Thursday, August 14, 2008

War and it's predictions.

  Image: fawn watching raccoon in trap.
  Standing down after two adult females, two adult males and two adolescent Raccoons KIA.  Trap shut.  Deer cam on.  Corn out.  Today when I drove up to the lakehouse I could hear dogs barking  in the distance and knew immediately, (though it has never happened before), that dogs were attacking a raccoon in the trap.
  The lake is a magnet for dumped dogs.  Their fate is usually smallbore death while begging at one of the permanent resident houses around the lake.  We've had a pack as big as 19 ranging the countryside.  It is a constant problem with a consistent solution.  The county won't come do anything about stray dogs unless you trap them first and their solution is to euthanize them.  We cut out the middleman.
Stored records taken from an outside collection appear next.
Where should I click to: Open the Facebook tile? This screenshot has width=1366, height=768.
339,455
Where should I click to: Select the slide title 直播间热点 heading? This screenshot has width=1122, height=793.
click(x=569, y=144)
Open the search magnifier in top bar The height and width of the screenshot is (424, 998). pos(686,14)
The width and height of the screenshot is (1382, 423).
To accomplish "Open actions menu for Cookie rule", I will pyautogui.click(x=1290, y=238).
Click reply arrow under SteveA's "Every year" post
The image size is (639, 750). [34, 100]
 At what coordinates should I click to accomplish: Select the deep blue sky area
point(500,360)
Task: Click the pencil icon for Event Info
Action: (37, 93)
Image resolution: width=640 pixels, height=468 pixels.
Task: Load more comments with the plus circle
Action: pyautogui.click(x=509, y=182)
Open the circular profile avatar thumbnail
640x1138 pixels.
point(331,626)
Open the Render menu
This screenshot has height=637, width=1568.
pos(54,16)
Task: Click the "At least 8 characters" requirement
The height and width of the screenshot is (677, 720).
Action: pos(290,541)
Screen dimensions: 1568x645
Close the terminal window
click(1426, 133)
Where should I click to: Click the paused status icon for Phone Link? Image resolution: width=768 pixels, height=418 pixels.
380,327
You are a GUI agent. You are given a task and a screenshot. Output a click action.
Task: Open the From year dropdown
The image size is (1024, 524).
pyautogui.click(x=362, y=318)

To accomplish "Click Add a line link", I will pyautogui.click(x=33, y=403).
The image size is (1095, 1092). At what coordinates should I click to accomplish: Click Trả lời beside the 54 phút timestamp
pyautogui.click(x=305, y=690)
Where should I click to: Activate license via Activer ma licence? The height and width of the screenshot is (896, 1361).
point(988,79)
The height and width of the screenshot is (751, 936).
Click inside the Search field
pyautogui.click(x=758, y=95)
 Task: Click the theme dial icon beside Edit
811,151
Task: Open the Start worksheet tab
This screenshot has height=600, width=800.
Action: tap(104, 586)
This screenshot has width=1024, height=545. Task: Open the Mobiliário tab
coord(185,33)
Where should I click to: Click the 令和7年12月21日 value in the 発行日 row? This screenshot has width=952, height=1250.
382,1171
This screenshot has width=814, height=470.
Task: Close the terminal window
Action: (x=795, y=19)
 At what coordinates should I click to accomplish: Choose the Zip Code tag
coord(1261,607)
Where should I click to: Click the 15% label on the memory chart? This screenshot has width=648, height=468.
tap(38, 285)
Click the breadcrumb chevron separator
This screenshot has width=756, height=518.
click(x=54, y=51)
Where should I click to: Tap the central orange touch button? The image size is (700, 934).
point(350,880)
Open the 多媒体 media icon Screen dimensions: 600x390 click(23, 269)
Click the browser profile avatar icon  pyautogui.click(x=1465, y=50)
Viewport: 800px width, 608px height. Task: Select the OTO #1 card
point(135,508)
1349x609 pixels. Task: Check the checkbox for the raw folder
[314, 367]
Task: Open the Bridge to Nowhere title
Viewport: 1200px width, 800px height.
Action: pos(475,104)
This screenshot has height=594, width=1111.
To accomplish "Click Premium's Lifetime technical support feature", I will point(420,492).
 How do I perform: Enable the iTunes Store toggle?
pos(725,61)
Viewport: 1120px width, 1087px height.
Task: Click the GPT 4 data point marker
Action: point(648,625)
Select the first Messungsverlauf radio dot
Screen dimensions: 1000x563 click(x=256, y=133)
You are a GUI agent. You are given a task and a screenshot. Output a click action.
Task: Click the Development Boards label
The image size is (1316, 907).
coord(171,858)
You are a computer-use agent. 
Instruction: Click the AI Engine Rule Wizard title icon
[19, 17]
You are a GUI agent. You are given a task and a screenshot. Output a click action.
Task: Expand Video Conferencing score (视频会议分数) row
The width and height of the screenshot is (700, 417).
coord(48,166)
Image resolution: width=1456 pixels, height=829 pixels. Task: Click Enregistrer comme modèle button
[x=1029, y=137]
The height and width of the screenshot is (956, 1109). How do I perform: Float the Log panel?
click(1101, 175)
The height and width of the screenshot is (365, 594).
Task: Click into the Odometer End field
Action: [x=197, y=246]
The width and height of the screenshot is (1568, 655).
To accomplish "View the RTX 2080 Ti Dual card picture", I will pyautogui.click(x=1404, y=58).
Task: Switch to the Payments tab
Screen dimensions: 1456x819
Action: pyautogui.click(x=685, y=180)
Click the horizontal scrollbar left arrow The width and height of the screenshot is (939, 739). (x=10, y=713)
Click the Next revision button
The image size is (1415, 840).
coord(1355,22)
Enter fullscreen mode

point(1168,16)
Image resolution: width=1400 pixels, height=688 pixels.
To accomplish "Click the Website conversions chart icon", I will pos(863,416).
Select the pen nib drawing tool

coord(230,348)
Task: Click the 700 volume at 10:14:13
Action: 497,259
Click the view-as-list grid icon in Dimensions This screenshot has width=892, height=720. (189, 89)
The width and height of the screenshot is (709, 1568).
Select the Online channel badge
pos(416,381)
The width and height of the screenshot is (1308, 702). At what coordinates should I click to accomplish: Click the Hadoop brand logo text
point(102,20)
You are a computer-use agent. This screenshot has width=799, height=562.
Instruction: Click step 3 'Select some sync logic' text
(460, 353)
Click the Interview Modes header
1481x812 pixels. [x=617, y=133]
  Funny story: My mom, (another librarian), used to HATE us shooting dogs when we first bought the lakehouse in the 60s.  By the 70s she would open the glovebox and pass you the pistol, then start shaking more .22LRs out of the box.
  I got to the bluff over the trap as quick as I could, dropped equipment, charged and unsafetyed the Ruger Mk I.  Wolf Match Target ammo is a reliable feed in this pistol but I only had the one mag.  I approached the pack of four dogs who were busy dragging the havahart trap around with pistol up.  They were concentrating on the coon and never saw me.  I shot the biggest dog behind the leg, low and the rest took off through the brush.  I probably had another quick shot but didn't bother.  The shot dog went down after a ten yard stagger, flopped a couple of times and was gone.  Entry wound, no exit.  Big dog, 60-70 lbs.  Pit Bull mix.  Rough looking.
  I dragged the body up into the tall field grass in the pasture so the vultures could easily see it, sacked up the young female coon, reset the cam and headed back to town.
  No knife on me.  Not very tactical.   If I could have opened the body up it would have been gone in 24 hours under a gaggle of happy black vultures.